2009 Press Releases

Minister for Foreign Affairs launches book by UCC Academic "Protecting Civilians: The Obligations of Peacekeepers"
24.03.2009

The scope and nature of peacekeepers' obligations to protect civilians from serious abuses of their human rights, such as genocide, war crimes, crimes against humanity and ethnic cleansing is the subject of a book just published by UCC Law Lecturer, Dr Siobhán Wills.
Protecting Civilians: The Obligations of Peacekeepers (Oxford University Press) was launched on Monday, March 23rd 2009 at UCC by Mr Micheál Martin, TD, Minister for Foreign Affairs.

"Peacekeeping and peace support operations have expanded considerably in scope and purpose, particularly over the last decade and a half", explained Dr Wills. Professor Guy Goodwin-Gill, Senior Research Fellow of All Souls College and Professor of International Refugee Law, University of Oxford, in his Foreward to the book, comments that:

"The complexity and, indeed, the contradictions attaching to these initiatives are often all too apparent, as Dr Wills shows in her timely study. Alive to the issues and concerns and solidly grounded in the experience of fifty or so years of missions throughout the globe, the analysis here reveals clearly the problems and the tension that can arise between national interests, humanitarian concerns, and international law, when mandates are ill thought-out, or lacking in political commitment....

Dr Wills identifies and analyses closely the still worrying problems of the applicable law: Whether and to what extent UN operations are bound by international humanitarian law; how, if at all, rights and duties are transmitted through the legal responsibilities of troop contributing nations; how relevant or important is the consent of the State where operations take place; and what impact does human rights law have on the conduct and accountability of States and troops....

Drawing on the rich history of the present and the recent past, this study pinpoints numerous inadequacies in the mandate, objectives, and implementation of various peace support operations - inadequacies, often compounded by lack of political will and purpose, which failed to stop or to do anything to prevent, not only the atrocities in Rwanda and Srebrenica, but also the daily violence, abuse and humiliation suffered by civilians at the hands of armed forces, militias, even peacekeepers themselves.
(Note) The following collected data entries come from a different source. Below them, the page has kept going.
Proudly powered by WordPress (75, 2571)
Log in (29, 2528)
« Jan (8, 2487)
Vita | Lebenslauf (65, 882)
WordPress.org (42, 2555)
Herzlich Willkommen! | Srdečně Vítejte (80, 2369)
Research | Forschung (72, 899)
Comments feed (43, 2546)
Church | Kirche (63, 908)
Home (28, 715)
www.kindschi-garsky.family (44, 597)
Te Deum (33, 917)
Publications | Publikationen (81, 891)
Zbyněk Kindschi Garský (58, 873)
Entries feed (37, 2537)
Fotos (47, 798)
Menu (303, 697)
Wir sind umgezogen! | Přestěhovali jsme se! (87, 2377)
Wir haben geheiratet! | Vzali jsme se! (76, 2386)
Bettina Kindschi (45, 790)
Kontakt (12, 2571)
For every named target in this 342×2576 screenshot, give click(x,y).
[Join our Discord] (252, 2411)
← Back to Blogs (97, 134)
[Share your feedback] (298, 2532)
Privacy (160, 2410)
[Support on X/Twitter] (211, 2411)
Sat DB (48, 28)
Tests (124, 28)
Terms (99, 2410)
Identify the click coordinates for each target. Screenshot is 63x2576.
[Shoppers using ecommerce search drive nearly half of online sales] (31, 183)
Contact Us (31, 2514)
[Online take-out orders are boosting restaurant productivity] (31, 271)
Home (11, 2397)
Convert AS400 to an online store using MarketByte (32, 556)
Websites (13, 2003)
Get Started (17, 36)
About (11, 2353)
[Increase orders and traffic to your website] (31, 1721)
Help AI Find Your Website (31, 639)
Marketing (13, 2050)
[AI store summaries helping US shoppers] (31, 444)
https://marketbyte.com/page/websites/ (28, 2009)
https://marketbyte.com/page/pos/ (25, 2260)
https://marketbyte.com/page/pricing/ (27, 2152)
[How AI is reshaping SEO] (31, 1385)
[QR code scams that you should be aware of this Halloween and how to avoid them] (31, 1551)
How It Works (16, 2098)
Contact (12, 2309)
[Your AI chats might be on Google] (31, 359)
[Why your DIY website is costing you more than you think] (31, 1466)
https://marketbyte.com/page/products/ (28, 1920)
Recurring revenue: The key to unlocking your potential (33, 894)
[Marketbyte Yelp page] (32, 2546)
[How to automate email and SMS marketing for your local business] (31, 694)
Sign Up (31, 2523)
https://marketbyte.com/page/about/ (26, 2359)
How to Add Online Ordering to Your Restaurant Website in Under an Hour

Too often, peacekeepers have not protected the vulnerable, but have been required to look the other way, or have done so for want of clear direction. Of course, as Dr Wills explains, the nature of conflict and the type and location of combatants are forever changing, and many parties, not just non-State actors, will manoeuvre in the spaces left by ambiguity. But if the principles of the UN Charter and the underlying spirit of the law are to mean anything, then the moral and political imperative to protect civilians ought indeed to have crossed the line to legal duty. The present and continuing challenge is implementation - finding effective ways to ensure that international peacekeepers and UN operations, in all their variety, do not become abusers of those entrusted to their protection; and that any immunity from process is legitimated by openness and accountability.

This important work lays down solid foundations for that programme of action. It is essential reading for students of these critical times, it gives legal content to the rhetoric of the responsibility to protection, and it will make a substantial and positive contribution to the doctrine of peace support operations in the years to come."

Photographed at the launch of "Protecting Civilians: The Obligations of Peacekeepers" were:  Mr Micheál Martin, Minister for Foreign Affairs with Dr Siobhán Wills, author.